Spirit of the Century, 4/1

“Don’t jinx it! This character isn’t a smoker!”

“I believe you want to save a truck full of dynamite for later use!”

“Does he have all his feet?”
“Yes, all three of them!”

“Time’s a little wibbly on your ship, you know.”

“I’m not a therapist by trade, but I spend a lot of time in therapy…”

“Everybody’s fought cultists. It’s the 1920s. Cults are all the rage!”

“My god. It’s a league of extraordinary evil.”

“How does it work?”
“Umm… well… you jump out of the plane. And everything should be fine.”

“I have another Chinaman.”
“You leave a trail of those…”

“I’m not willing to jump to a cult yet…”

“She’s got nice tits…”
“Can you describe the tits?”

“Why is it MY transvestite? Wait a minute!”

“Come to Vancouver, it is adequate.”

“He looked like he was carrying a Canadian summer sausage down there, don’t’cha know?”

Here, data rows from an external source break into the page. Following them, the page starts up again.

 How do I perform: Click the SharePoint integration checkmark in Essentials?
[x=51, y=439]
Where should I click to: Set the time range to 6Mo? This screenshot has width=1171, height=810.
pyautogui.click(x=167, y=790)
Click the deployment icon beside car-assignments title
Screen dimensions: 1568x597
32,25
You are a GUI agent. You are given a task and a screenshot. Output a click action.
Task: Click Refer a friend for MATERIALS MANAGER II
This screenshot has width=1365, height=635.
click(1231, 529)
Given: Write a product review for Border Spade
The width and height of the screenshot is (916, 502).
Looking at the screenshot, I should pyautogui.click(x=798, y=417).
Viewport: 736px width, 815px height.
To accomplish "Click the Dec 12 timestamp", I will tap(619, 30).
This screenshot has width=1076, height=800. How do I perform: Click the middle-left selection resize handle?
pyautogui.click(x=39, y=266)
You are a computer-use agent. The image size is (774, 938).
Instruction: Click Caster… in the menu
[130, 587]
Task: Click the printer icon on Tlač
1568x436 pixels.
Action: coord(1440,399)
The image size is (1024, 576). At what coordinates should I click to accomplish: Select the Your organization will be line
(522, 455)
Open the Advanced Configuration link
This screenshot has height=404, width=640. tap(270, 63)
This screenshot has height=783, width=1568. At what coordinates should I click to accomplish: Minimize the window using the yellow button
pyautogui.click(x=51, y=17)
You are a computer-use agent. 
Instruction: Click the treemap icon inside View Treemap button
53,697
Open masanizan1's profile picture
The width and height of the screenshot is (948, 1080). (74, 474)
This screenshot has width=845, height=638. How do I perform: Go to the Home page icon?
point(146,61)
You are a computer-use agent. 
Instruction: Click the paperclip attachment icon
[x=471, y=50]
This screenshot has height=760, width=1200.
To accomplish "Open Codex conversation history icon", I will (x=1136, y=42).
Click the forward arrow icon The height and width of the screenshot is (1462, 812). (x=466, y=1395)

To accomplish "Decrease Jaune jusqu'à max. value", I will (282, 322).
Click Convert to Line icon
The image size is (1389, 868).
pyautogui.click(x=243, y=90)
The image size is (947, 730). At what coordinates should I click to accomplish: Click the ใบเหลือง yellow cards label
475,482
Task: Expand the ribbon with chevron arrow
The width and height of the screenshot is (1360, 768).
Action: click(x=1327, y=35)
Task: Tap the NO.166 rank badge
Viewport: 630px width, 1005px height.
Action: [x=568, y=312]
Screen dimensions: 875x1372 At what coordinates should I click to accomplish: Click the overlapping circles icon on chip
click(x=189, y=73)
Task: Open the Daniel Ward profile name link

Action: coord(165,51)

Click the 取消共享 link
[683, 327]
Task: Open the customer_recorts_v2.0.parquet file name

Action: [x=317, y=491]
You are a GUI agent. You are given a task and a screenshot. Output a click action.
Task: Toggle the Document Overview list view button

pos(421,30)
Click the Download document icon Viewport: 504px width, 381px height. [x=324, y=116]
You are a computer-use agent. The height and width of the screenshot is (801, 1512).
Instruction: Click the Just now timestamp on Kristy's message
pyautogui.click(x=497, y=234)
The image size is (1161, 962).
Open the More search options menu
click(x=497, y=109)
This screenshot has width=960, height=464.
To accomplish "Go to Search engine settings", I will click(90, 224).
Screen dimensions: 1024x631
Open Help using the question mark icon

“…The right foot’s a red herring.”

“The other is one of those vague names that you can’t tell if it’s a man or a woman.”
“Pat.”
“…Steve.”
“…And this is why you fail.”

“It was a Ford Explosion!”
“A Ford Explosion!”
“…It was a Pinto!”

“She’s the kidnapper! Watch your foot!”

“We can just send him into town and wait for him to seduce a woman, and then… Get her! She’s the one!”